In a Canadian study of 279 patients with rotator cuff-related problems treated arthroscopically, female patients had significantly more emotional difficulties.  Female patients had significantly lower outcome scores after treatment, compared with male patients, particularly those under the age of 55. In our study, patients who did not have good or excellent results were female, under the age of 55. However, statistical analysis of the Oxford Shoulder Score and the VAS pain score independently did not show significant difference between male or female patients above or below the age of 50. We therefore could not support the hypothesis that female patients could have a worse outcome after their SLAP repair.

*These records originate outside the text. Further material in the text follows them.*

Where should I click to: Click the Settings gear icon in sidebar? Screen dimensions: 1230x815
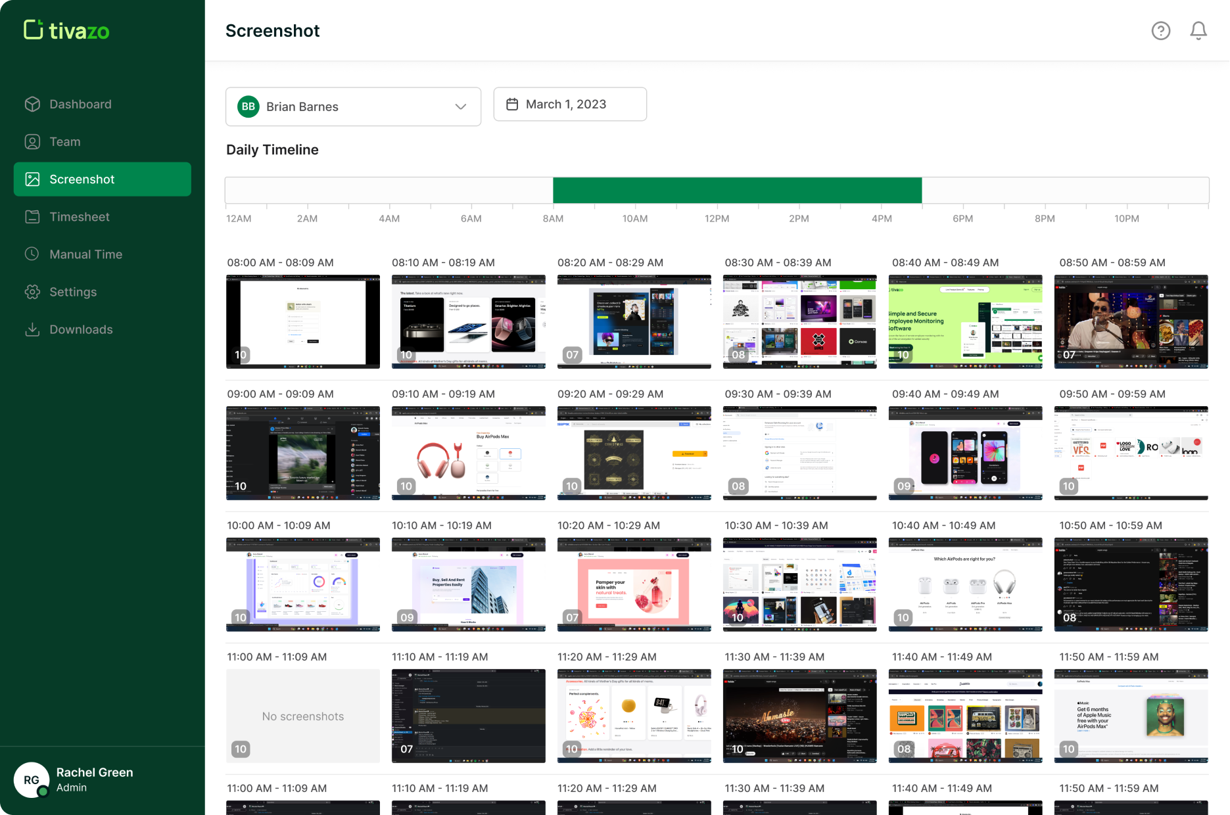[32, 292]
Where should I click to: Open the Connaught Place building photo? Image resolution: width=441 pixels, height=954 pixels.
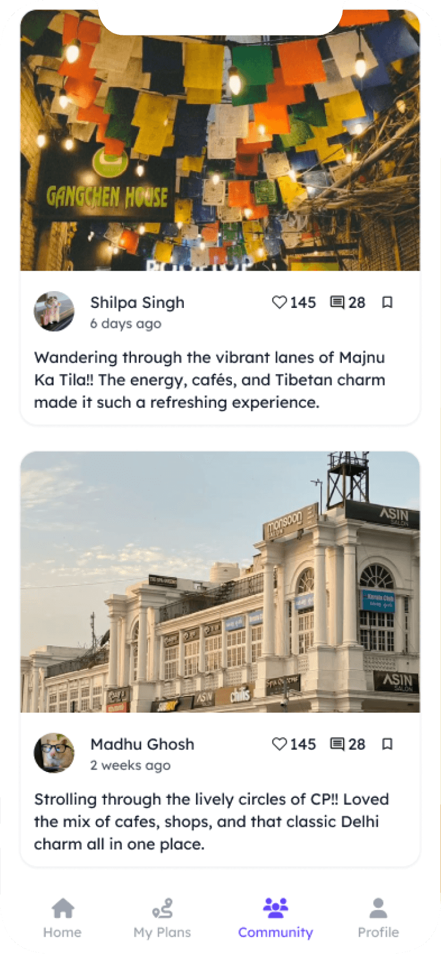tap(220, 582)
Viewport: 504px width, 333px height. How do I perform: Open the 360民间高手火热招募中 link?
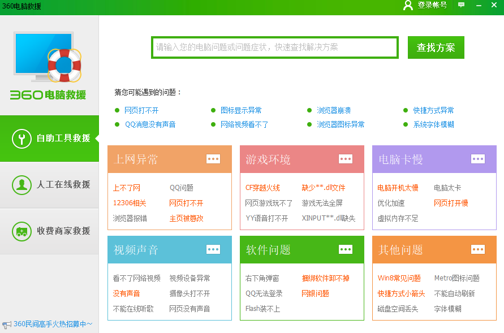pos(52,325)
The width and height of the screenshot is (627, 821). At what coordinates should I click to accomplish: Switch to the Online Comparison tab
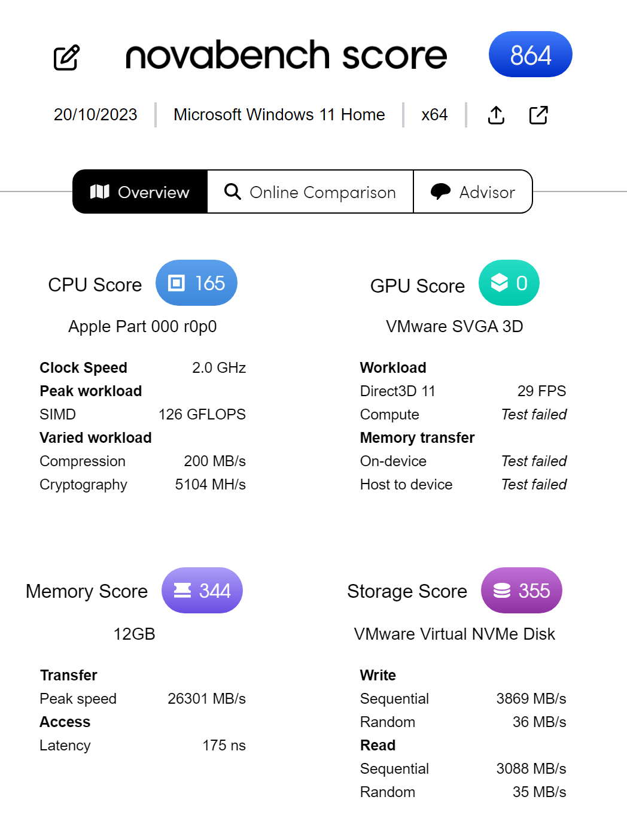point(311,191)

A limitation to our study was the small sample size used for assessing gender and age as risk factors for the outcome after surgery. Though one surgeon did the operation with a standardized technique, concomitant pathology may have been the source of pain rather than SLAP lesions. We excluded patients with a history of dislocation on the assumption that these patients often had an additional Bankart lesion and would require repair. This exclusion left us 60 patients who were aged 40 and above. In this age group, SLAP lesions and rotator cuff tears were commonly found together.  Repair of the SLAP lesion may not be the only beneficial treatment for the patient. We used Oxford Shoulder Score as subjective outcome measure as our interviews with patients were conducted by telephone. This scoring system is an accepted assessment tool after shoulder surgery.  Despite the above limitations, the study showed the benefit of SLAP repair irrespective of the age or gender of the patient.
After repair of their type II SLAP lesions, 94% of patients had a good to excellent result. Satisfaction of patients was 95%. Neither age nor gender had influenced the outcome. We recommend repair of symptomatic SLAP tears when present at arthroscopy.
The assistance of Ms Maggie Shen in providing the statistical analysis is appreciated.